▶ **ASSIGNED TASK**: If pictures appear among the lines below, leave them out while you return exactly the lines from the one with "You are a GUI" through the one with "The width and height of the screenshot is (195, 347).".

───── THE DATA

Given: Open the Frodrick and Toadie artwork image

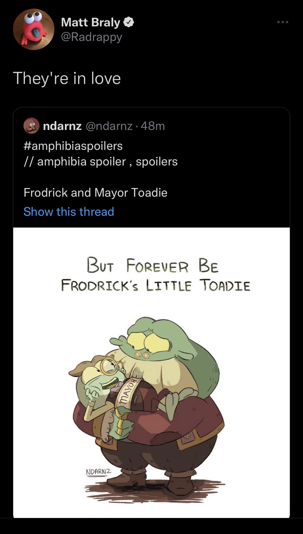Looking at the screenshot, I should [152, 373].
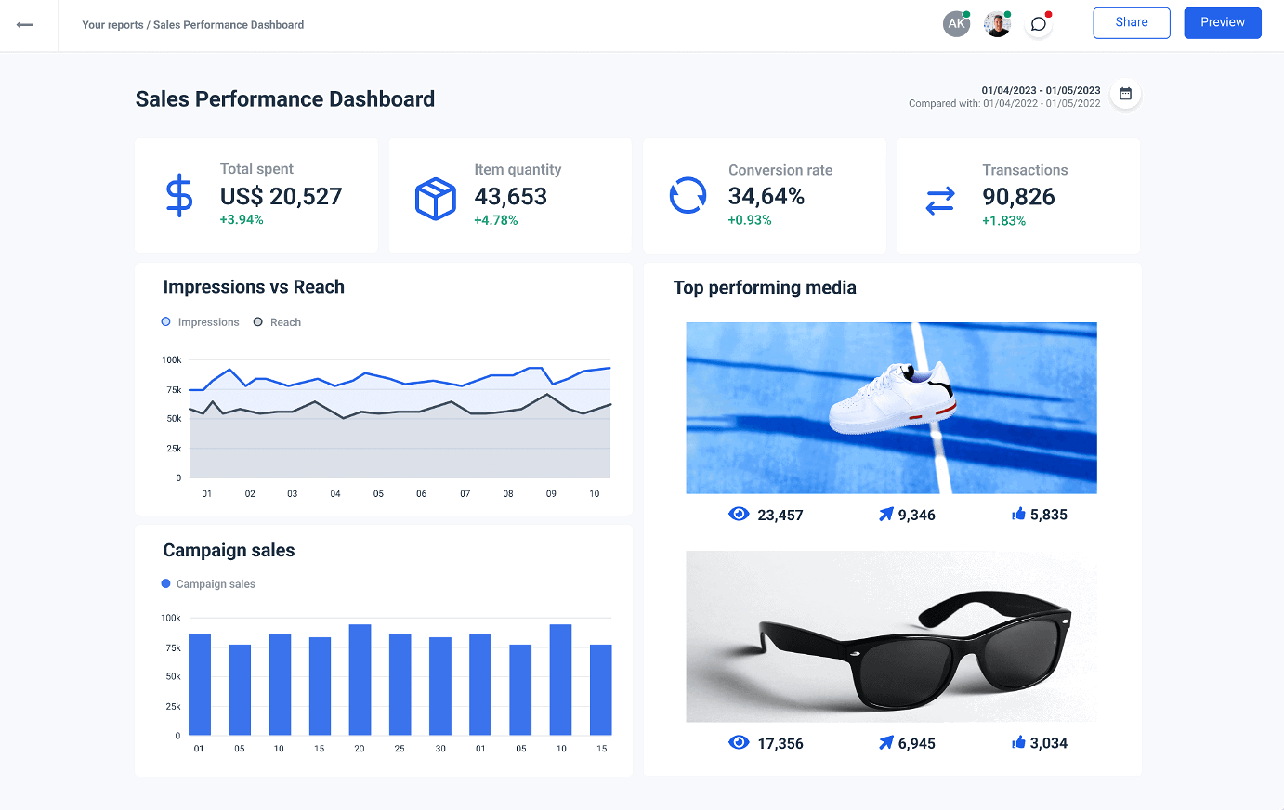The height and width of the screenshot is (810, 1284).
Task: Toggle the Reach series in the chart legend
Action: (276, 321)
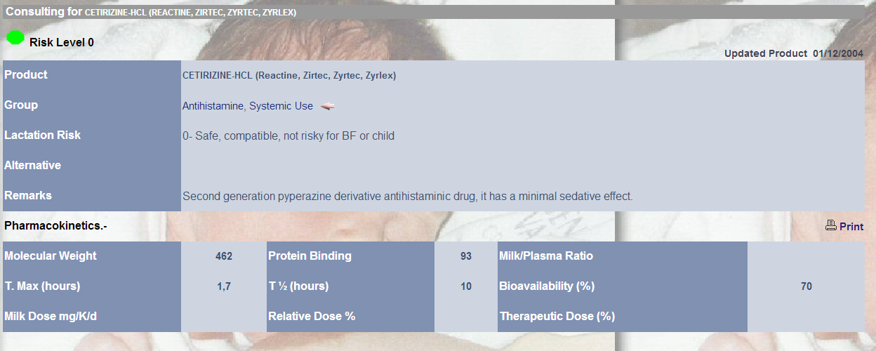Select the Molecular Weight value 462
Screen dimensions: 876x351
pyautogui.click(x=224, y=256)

──────────
───── THE DATA

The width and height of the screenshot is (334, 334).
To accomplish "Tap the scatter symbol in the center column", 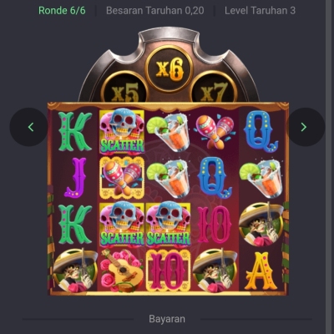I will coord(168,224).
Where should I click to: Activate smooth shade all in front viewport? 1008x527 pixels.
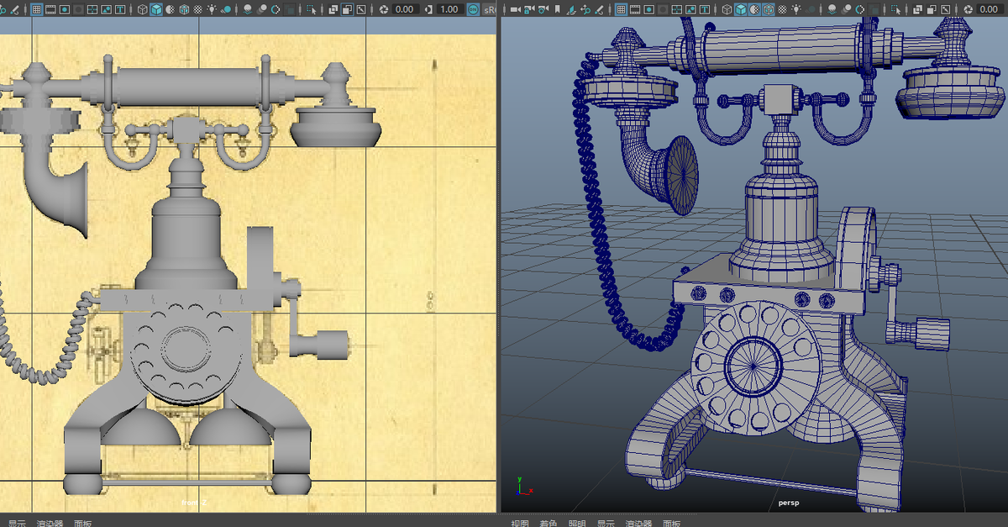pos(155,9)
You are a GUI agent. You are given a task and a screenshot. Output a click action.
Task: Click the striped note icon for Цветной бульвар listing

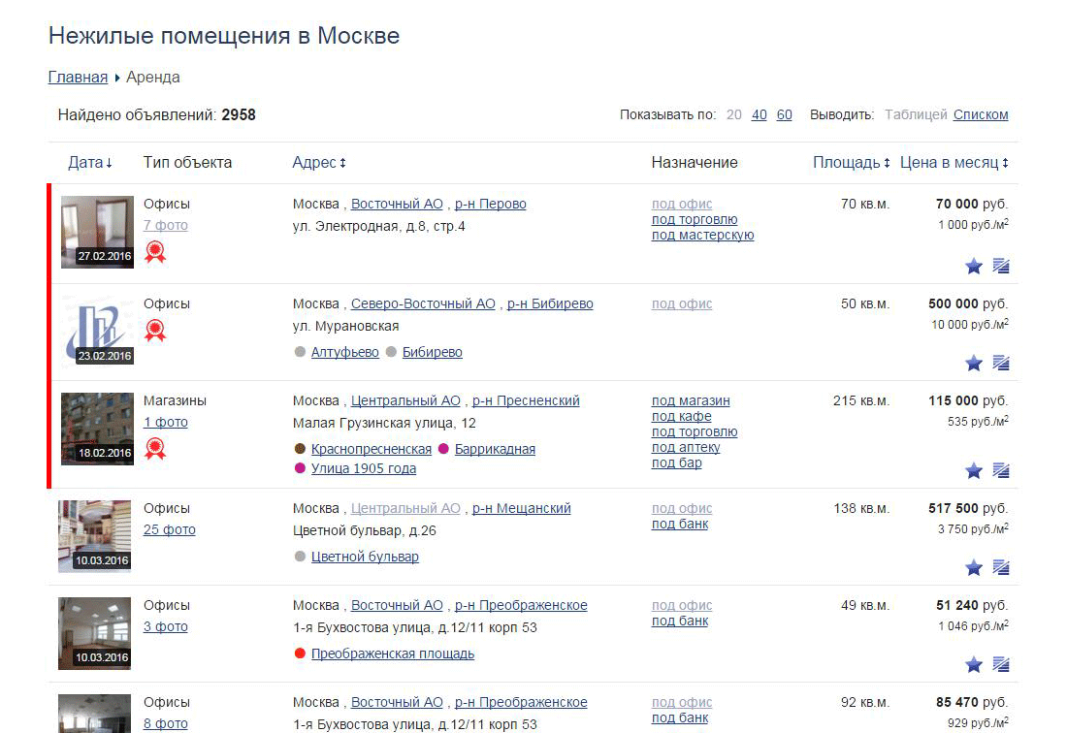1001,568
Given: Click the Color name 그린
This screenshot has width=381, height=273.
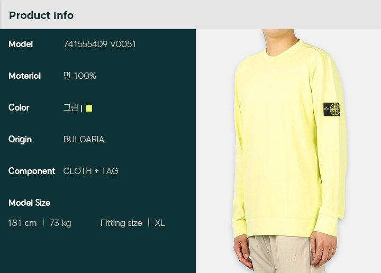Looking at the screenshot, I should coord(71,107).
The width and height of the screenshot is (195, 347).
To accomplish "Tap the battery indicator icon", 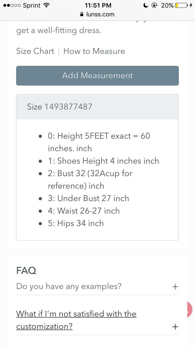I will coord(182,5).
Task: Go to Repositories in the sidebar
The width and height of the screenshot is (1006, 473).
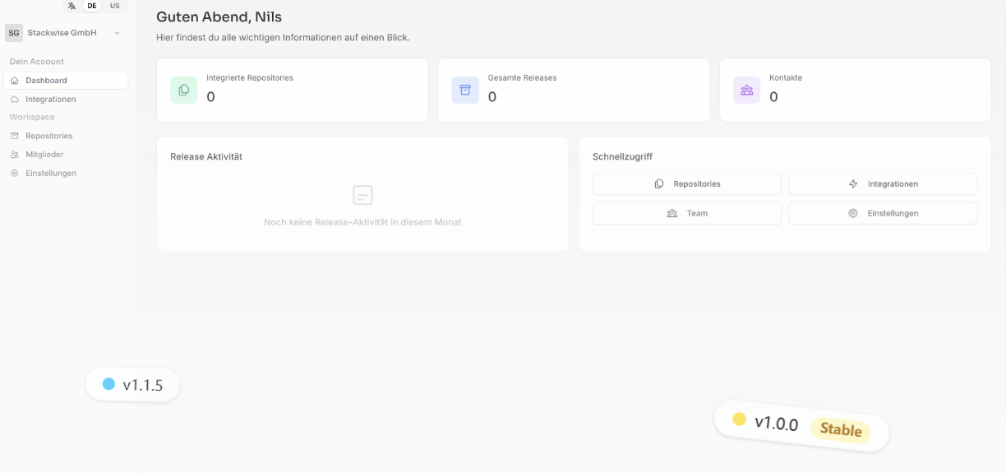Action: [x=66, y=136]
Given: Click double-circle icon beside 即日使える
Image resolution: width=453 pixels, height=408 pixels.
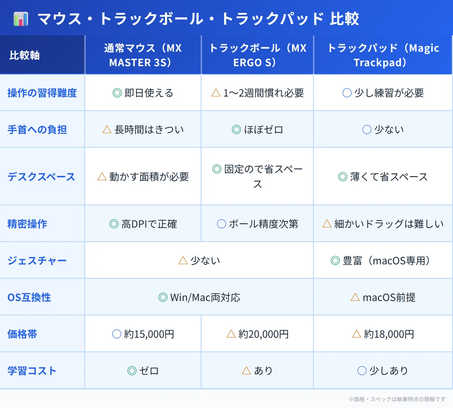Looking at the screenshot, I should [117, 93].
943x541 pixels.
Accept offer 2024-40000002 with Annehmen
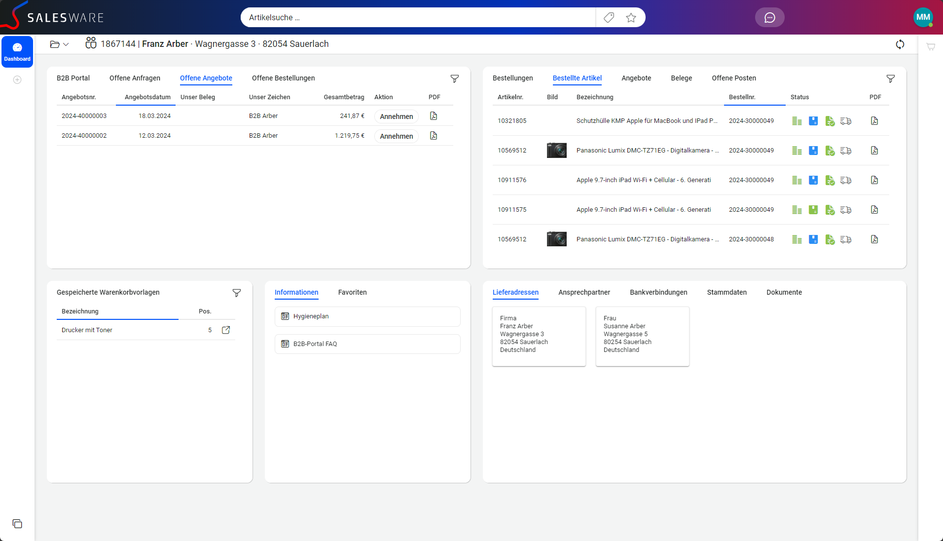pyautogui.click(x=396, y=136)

──────────

▶ **WRITTEN ANSWER**:
You are a GUI agent. You are given a task and a screenshot. Output a click action.
Task: Click the striped note icon for Цветной бульвар listing

1001,568
Given: Click the Color name 그린
This screenshot has width=381, height=273.
Looking at the screenshot, I should coord(71,107).
The width and height of the screenshot is (195, 347).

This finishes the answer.